Teletrasporto, ci siamo quasi

I fisici lo chiamano, in gergo, entanglement. Un meccanismo non proprio intuitivo: due particelle quantistiche intrinscamente accoppiate tra loro, in modo tale che ciascuna di esse si “accorga” istantaneamente di tutto ciò che succede all’altra. Anche se sono molto lontane. Sembra fantascienza, eppure è realtà. Ed è alla base dell’ultimo esperimento degli scienziati del centro di ricerca Quantop al Niels Bohr Institute della University of Copenhagen, che sfruttando questa bizzarra proprietà sono riusciti a teletrasportare informazioni tra due nuvole di atomi di gas distanti mezzo metro tra loro.

Gli scienziati hanno pubblicato il loro lavoro sulla rivista Nature Physics: “Il risultato che abbiamo ottenuto è un grande passo in avanti nel campo dell’informazione quantistica“, commenta orgoglioso Eugene Polzik del Quantop, uno degli autori della ricerca. Nel loro esperimento, i fisici hanno utilizzato due contenitori di vetro, ciascuno dei quali contiene una nube di miliardi di atomi di gas di cesio. I due “bicchieri” non sono in alcun modo collegati l’uno all’altro, ma le informazioni vengono teletrasportate da una nube all’altra per mezzo di luce laser

Il meccanismo funziona press’a poco così: entrambi i contenitori sono immersi in un forte campo magnetico, e quando il laser (sintonizzato a una specifica lunghezza d’onda) colpisce gli atomi del gas, i loro elettroni più esterni reagiscono, “puntando” nella stessa direzione. Semplificando, si può dire che si comportano come piccole calamite orientate verso l’alto o verso il basso: è questa la caratteristica che va a comporre l’informazione quantistica, proprio come gli zero e gli uno dei bit tradizionali.

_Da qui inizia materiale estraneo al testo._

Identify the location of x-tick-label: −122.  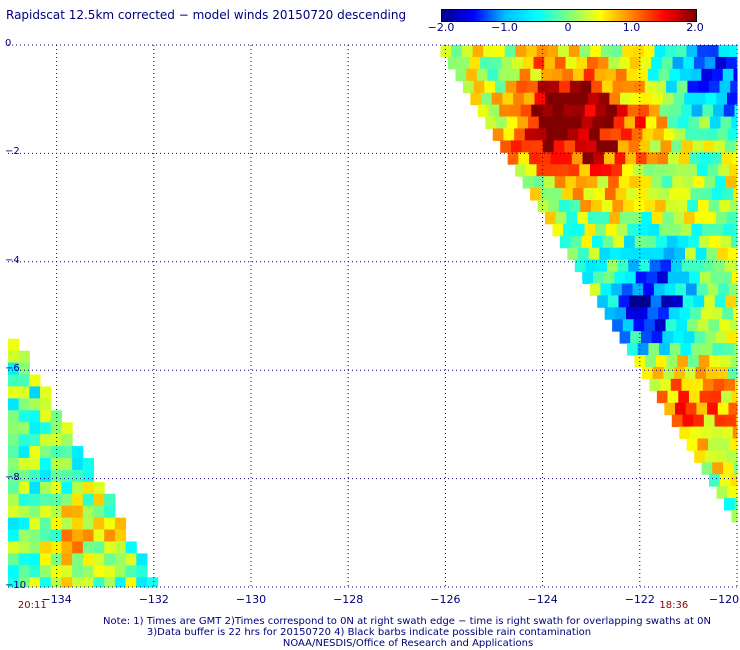
(640, 600).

Il gas eccitato dal laser emette fotoni, cioè particelle di luce, che contengono l’informazione. La luce viene quindi inviata all’altro contenitore e l’informazione viene “letta” e memorizzata da un rivelatore. A questo punto il segnale compie il percorso inverso: viene inviato nuovamente al primo gas, i cui atomi si orientano di conseguenza. Un meccanismo piuttosto complicato, non c’è che dire. Ma funziona. 

Gli scienziati puntano adesso ad aumentare la portata spaziale dell’apparato sperimentale. “Per ora siamo arrivati a mezzo metro. Ma dipende solo dalle dimensioni del laboratorio”, conclude Polzik. “Se avessimo abbastanza spazio, potremmo aumentare la portata, e, almeno in linea di principio, teletrasportare l’informazione anche fino a un satellite“. Staremo a vedere.